- [EXTRACTED MATERIAL]:
· · ·

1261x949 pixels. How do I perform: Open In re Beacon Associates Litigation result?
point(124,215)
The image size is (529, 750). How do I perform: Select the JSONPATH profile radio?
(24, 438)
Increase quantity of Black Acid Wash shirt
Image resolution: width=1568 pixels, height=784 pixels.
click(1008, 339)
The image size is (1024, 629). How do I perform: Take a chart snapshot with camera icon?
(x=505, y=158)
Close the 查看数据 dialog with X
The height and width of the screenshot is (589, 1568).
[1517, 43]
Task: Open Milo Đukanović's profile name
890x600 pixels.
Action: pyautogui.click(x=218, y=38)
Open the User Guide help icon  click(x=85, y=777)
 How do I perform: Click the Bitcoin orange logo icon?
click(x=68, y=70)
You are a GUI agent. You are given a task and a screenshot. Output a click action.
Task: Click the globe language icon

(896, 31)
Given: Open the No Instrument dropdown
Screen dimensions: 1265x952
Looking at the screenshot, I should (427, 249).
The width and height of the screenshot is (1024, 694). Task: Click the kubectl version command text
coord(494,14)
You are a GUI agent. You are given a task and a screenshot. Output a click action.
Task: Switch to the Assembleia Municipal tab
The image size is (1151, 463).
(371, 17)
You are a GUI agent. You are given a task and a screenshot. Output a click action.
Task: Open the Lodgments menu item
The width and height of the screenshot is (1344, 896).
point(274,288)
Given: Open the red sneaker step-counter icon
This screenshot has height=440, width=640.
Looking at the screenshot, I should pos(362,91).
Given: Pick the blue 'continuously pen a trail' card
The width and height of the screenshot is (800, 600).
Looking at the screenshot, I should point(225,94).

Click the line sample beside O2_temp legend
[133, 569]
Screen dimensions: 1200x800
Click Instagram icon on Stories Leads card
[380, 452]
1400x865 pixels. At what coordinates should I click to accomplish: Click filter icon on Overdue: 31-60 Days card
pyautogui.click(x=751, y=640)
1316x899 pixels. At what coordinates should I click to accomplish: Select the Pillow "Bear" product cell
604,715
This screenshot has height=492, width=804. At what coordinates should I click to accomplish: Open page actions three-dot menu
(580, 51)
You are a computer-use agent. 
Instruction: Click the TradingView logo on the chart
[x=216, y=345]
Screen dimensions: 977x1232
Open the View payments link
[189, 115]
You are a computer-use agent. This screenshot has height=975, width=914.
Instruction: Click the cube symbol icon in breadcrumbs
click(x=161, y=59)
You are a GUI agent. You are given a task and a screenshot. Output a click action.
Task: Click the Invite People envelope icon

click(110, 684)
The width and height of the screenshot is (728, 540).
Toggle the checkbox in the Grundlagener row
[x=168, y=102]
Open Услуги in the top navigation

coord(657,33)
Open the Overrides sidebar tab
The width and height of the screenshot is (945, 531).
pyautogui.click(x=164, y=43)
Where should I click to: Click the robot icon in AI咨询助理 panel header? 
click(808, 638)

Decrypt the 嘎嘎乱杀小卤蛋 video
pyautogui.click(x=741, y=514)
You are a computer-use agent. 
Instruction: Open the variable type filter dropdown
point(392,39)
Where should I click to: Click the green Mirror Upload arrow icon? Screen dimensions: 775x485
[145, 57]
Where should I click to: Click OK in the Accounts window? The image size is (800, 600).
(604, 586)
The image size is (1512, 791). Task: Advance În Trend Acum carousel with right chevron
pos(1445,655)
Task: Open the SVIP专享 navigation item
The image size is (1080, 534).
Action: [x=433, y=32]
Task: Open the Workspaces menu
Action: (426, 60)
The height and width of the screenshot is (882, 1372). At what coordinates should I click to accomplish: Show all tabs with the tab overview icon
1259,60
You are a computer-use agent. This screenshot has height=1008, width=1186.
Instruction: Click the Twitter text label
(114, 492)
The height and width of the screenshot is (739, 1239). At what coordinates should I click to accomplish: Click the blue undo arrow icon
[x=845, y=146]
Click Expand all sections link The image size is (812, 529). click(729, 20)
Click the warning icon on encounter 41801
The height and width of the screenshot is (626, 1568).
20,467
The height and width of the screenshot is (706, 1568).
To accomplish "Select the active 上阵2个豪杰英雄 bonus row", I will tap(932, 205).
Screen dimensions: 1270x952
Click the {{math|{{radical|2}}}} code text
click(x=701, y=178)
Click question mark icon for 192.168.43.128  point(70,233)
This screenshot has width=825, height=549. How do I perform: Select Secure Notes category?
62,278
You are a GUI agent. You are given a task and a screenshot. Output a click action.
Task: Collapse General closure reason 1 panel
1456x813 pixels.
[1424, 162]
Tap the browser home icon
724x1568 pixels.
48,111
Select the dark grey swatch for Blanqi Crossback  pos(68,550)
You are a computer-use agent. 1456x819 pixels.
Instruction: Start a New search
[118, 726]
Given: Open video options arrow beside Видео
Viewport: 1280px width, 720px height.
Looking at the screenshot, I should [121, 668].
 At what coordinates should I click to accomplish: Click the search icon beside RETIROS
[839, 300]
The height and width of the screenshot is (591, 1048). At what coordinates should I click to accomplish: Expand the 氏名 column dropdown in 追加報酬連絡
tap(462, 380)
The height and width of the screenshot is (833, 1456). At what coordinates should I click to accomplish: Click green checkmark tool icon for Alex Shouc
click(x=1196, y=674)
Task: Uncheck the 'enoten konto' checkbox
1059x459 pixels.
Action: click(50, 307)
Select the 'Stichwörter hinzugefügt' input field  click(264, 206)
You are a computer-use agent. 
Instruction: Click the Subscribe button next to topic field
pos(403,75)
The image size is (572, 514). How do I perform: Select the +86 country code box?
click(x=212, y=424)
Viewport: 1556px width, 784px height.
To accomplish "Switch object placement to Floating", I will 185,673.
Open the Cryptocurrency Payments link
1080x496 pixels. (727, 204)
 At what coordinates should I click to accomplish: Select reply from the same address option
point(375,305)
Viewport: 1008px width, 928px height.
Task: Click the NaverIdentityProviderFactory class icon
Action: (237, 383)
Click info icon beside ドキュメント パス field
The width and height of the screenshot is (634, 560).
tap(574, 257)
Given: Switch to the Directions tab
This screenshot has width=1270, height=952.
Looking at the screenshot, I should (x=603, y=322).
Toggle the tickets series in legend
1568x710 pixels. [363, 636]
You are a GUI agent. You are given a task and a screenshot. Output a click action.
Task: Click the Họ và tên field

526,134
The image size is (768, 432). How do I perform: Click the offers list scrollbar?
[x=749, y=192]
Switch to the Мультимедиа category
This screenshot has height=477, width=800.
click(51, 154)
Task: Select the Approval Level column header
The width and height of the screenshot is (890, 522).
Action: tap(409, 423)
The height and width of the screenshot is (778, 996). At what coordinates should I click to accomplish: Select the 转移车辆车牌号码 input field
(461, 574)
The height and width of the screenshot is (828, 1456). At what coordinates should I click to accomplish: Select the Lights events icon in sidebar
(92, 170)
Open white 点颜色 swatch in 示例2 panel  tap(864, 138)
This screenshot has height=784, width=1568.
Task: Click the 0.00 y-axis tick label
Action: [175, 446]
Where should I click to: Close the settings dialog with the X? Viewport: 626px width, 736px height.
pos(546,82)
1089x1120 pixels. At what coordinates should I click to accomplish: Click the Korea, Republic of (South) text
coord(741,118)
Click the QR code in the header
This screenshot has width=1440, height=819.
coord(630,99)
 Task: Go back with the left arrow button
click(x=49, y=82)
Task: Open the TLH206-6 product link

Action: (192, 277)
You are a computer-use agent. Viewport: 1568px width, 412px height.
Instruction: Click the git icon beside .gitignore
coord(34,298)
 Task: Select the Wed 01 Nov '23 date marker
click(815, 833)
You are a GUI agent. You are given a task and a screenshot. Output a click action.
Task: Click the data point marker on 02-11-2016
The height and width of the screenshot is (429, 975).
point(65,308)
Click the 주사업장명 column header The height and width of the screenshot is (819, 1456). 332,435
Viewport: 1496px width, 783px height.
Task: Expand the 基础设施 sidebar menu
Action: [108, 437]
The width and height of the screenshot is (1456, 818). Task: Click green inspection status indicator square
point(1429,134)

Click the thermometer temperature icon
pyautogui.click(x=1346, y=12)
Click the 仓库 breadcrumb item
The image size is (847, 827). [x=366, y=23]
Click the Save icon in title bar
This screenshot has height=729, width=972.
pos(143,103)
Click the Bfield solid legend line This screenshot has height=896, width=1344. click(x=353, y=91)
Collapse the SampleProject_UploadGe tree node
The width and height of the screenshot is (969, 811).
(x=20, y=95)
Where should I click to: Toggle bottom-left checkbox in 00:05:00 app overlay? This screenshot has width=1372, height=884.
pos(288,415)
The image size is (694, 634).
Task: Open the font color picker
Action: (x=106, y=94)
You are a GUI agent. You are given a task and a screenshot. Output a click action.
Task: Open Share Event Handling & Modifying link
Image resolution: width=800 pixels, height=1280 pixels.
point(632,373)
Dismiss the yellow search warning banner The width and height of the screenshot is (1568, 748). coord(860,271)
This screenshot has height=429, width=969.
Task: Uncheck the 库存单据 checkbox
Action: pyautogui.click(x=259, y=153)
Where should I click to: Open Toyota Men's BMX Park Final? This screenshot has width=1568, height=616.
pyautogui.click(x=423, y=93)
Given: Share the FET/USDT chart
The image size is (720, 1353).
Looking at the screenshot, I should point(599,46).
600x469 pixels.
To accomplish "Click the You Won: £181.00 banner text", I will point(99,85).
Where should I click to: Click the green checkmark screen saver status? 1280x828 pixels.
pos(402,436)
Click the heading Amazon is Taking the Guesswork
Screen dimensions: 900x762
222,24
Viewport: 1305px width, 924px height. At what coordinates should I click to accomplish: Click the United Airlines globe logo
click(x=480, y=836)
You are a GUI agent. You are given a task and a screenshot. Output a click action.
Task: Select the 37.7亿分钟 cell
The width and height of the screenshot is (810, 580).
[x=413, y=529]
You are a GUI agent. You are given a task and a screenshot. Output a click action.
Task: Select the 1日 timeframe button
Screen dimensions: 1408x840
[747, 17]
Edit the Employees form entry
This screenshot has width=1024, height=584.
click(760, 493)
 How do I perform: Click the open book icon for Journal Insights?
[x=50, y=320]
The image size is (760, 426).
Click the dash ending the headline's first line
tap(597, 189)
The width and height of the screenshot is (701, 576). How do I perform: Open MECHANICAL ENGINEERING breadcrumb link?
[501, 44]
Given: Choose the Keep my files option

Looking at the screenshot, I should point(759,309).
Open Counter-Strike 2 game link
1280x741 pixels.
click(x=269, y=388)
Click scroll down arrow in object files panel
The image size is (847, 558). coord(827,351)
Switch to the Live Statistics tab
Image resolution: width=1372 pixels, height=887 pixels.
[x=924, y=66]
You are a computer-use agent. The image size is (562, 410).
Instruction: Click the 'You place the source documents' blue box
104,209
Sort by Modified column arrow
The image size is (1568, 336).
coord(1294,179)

· · ·

Can you rewrite the records from the line with "Click the thermometer temperature icon" through the line with "click(x=480, y=836)", changing "banner" to "strip" and leaving everything else as it is?

Click the thermometer temperature icon
pyautogui.click(x=1346, y=12)
Click the 仓库 breadcrumb item
The image size is (847, 827). [x=366, y=23]
Click the Save icon in title bar
This screenshot has height=729, width=972.
pos(143,103)
Click the Bfield solid legend line This screenshot has height=896, width=1344. click(x=353, y=91)
Collapse the SampleProject_UploadGe tree node
The width and height of the screenshot is (969, 811).
(x=20, y=95)
Where should I click to: Toggle bottom-left checkbox in 00:05:00 app overlay? This screenshot has width=1372, height=884.
pos(288,415)
The image size is (694, 634).
Task: Open the font color picker
Action: (x=106, y=94)
You are a GUI agent. You are given a task and a screenshot. Output a click action.
Task: Open Share Event Handling & Modifying link
Image resolution: width=800 pixels, height=1280 pixels.
point(632,373)
Dismiss the yellow search warning strip The width and height of the screenshot is (1568, 748). coord(860,271)
This screenshot has height=429, width=969.
Task: Uncheck the 库存单据 checkbox
Action: pyautogui.click(x=259, y=153)
Where should I click to: Open Toyota Men's BMX Park Final? This screenshot has width=1568, height=616.
pyautogui.click(x=423, y=93)
Given: Share the FET/USDT chart
The image size is (720, 1353).
Looking at the screenshot, I should point(599,46).
600x469 pixels.
To accomplish "Click the You Won: £181.00 strip text", I will point(99,85).
Where should I click to: Click the green checkmark screen saver status? 1280x828 pixels.
pos(402,436)
Click the heading Amazon is Taking the Guesswork
Screen dimensions: 900x762
222,24
Viewport: 1305px width, 924px height. At what coordinates should I click to accomplish: Click the United Airlines globe logo
click(x=480, y=836)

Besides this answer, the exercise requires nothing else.